1. The section on horizontal alignment in a column that it links to  
does not have details and an example, however. It only has the sparse  
wording of "The horizontal alignment of a cell's content within a cell  
box is specified with the 'text-align' property", and links back to  
the the section in the CSS Text draft that links to it.

2. Also, I don't know if it has been brought up before or not, but  
when text-align:<string> is applied to a non-table-cell, shouldn't it  
just be ignored, instead of being treated as "start"? That seems like  
it would allow for more reasonable fallback behavior. Thus, if I class  
something to align on a decimal in a table cell, I might want it to be  
right aligned if that class was applied to something other than a  
table cell, and I could put that in the rule like this:

{ text-align:right; text-align: '.'; }

Which is what I would probably do anyway if the cell contained dollar  
amounts that usually showed two decimal places, as it would also help  
in getting the alignment to be consistent in UAs that did not yet  
support string alignment.

3. Shouldn't "When applied to a table cell" be replaced by "When  
applied to a table cell, table column, or table column group"? Is is  
it considered to be inherited from those, and thus "applied"  
indirectly? This seems like the wording in #2 (above) also comes into  
play: if I apply text-align: '.' to a TABLE element, should it be  
inherited by the TDs of that table? If it is "treated as 'start'",  
then the TDs would inherit it as 'start' also, wouldn't they?

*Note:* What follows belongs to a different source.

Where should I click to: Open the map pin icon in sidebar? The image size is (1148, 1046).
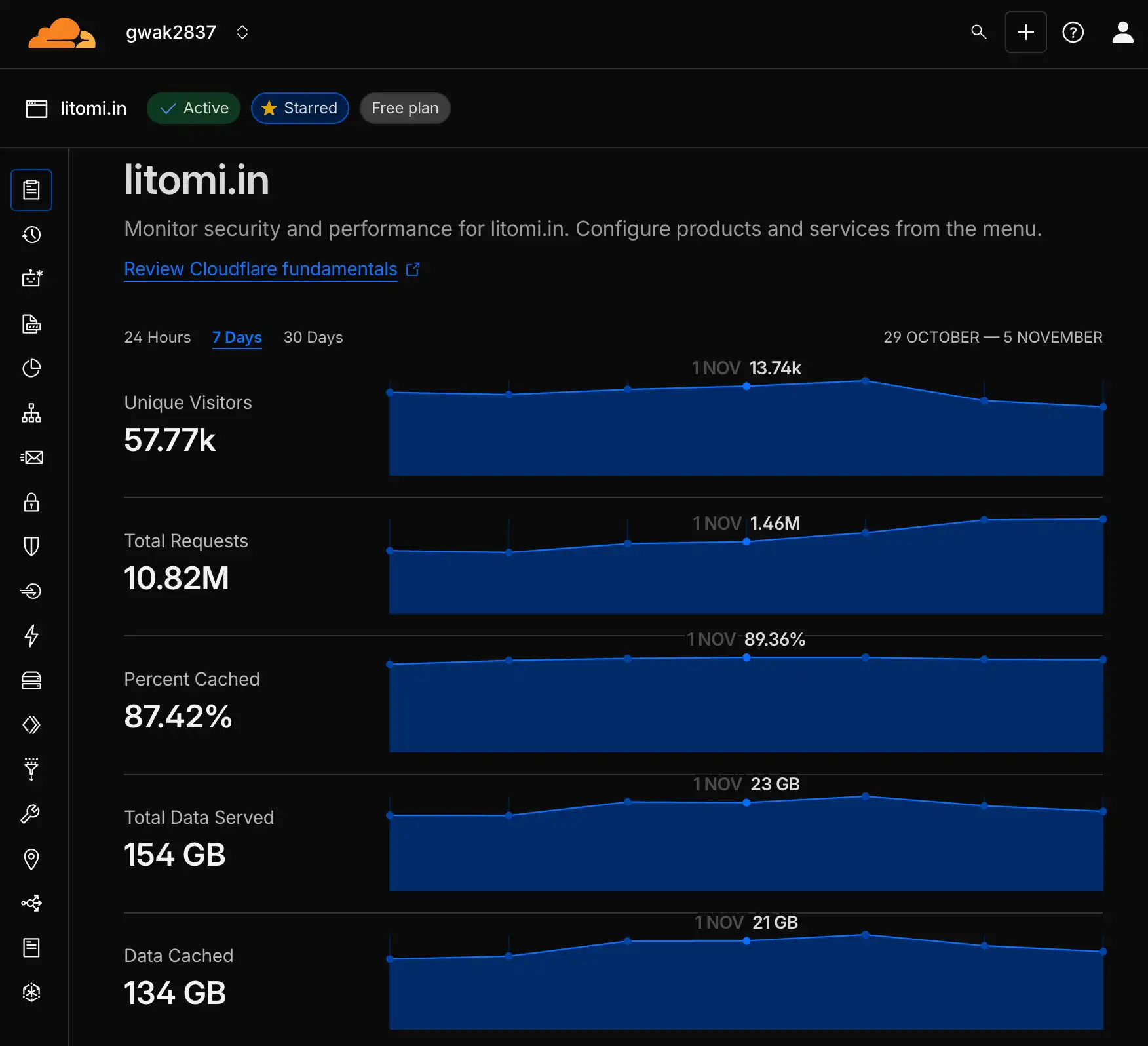(31, 859)
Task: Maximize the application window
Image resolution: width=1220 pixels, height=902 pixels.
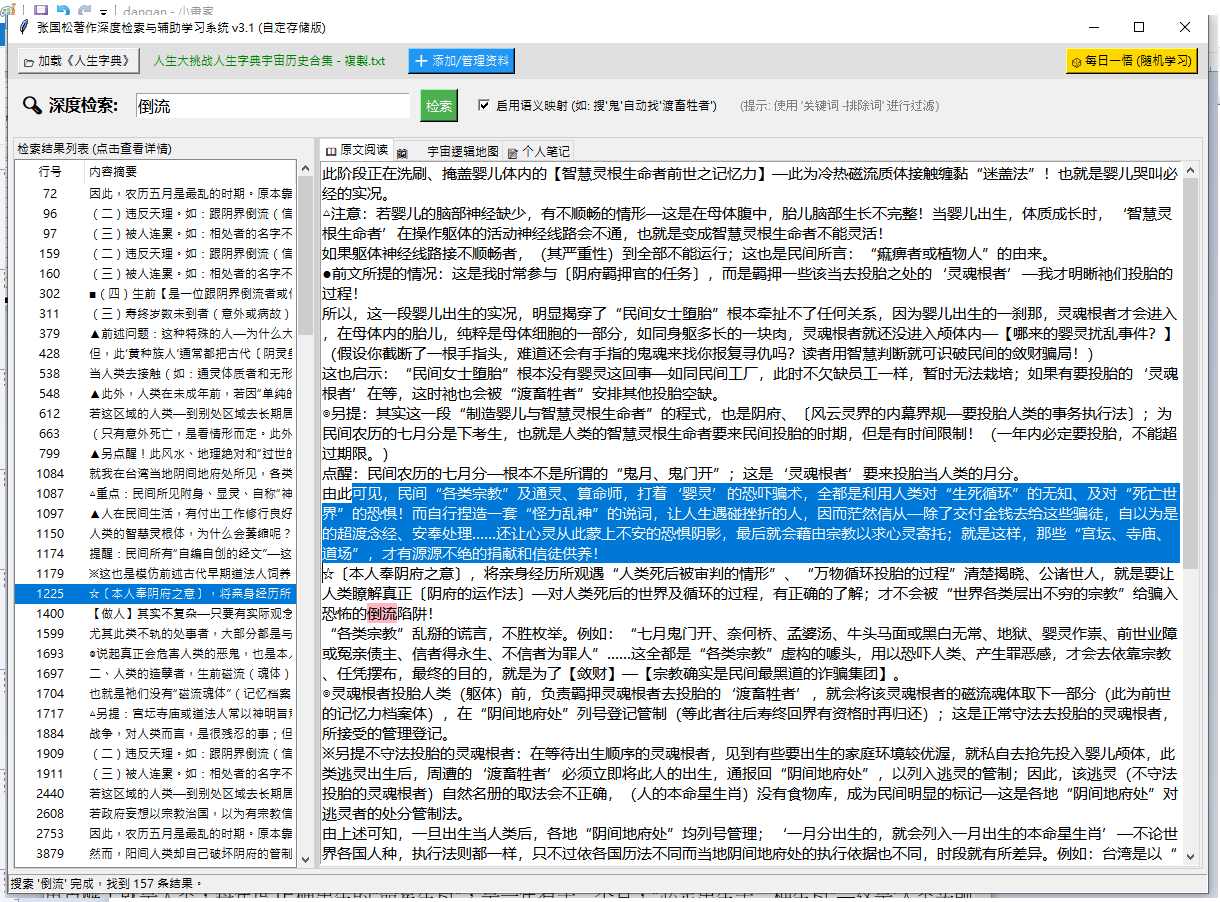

4. Shouldn't "that also have a character value for 'text-align' will  
align" be replaced by "that also have the same <string> value for  
'text-align' will align"? After all, some cells in the column could  
align to some other character, couldn't they (if they had a different  
class, for instance)?

I propose this alternate wording:

<string>
When applied to a table cell, table column, or table column group, the  
string specifies a character on which all cells in its table column  
that also have the same <string> value for 'text-align' will align.  
When applied to any other element, it must be ignored by that element  
as if it were an unsupported value (but not by its decedent elements,  
which may still inherit the character alignment). The string must be a  
single character; otherwise the declaration must be ignored.